Republicans have already passed a law that would allow most abortions after a fetal heartbeat is detectable — as early as six weeks of gestation, but it has been placed on hold by the courts. Current law generally prohibits an abortion after 20 weeks.
Former President Donald Trump carried Ohio by more than 8 percentage points, so it has not been on the receiving end of his false allegations of a stolen election.
But that doesn't mean Ohio lawmakers aren't looking at election reforms — and fighting over whether they rise to the level of suppressing the vote.
"I think somebody is tinkering to fix a problem that doesn't exist," Ms. Hicks-Hudson said. "This whole idea of modernizing elections should not at any time shorten the time frame for a person to register and vote ... I used to be an elections official, so I know how difficult it is to prepare for an election. They are professionals. Considering the value of the vote, we should be looking at ways to expand the right to vote, not restrict it."
Proposals on the table include limiting the number and location of drop boxes for absentee ballots, ending in-person early voting on the Monday before Election Day, and moving up the deadline for requesting absentee ballots from three days to 10 to allow more time for their return.

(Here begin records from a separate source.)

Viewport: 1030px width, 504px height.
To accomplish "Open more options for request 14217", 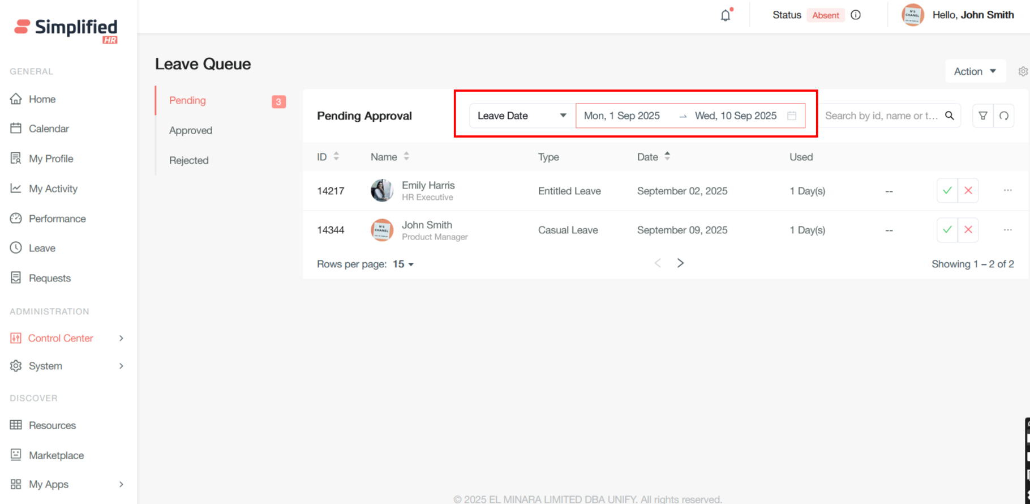I will coord(1007,191).
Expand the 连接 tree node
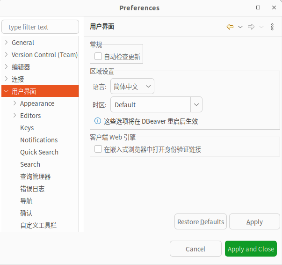 click(x=6, y=79)
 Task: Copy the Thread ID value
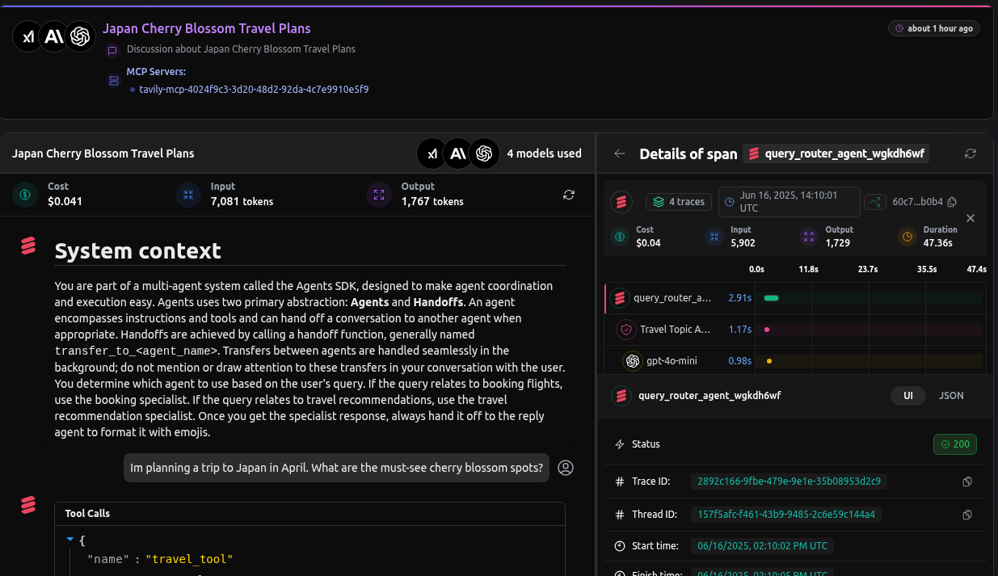pos(967,515)
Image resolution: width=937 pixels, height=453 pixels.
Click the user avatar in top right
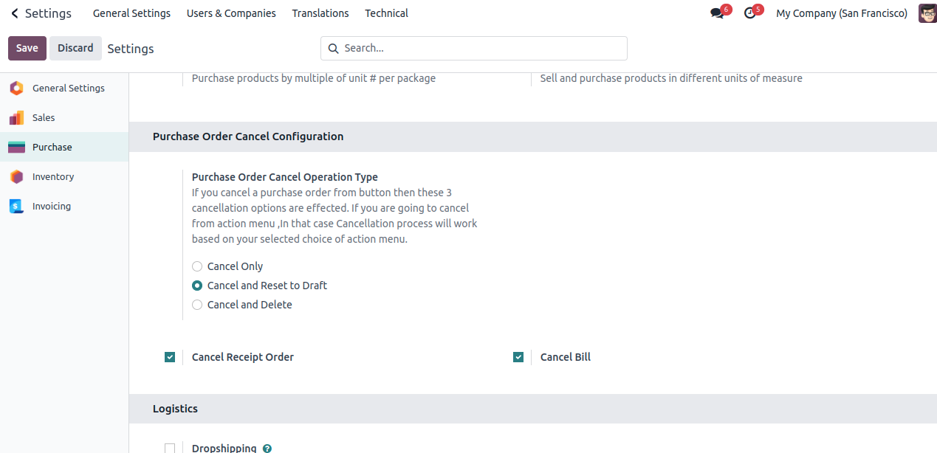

"Each time that we talk about election reform there's people doing backflips out on the front lawn and they think it's terrible," Mr. Huffman said.
With the two-year general fund budget behind them, expect lawmakers to again turn their sights on a two-year capital budget, a perennial gift bag of bricks-and-mortar, equipment, and technological improvements across the state.
Largely fueled by borrowing, the last plan contained $2.1 billion in projects for schools, government buildings, colleges and universities, and local public works projects. Most of the attention was focused on the $185 million that was earmarked for competitive local community projects such as zoos, museums, convention centers, and theaters.
Mr. Huffman predicted passage in May.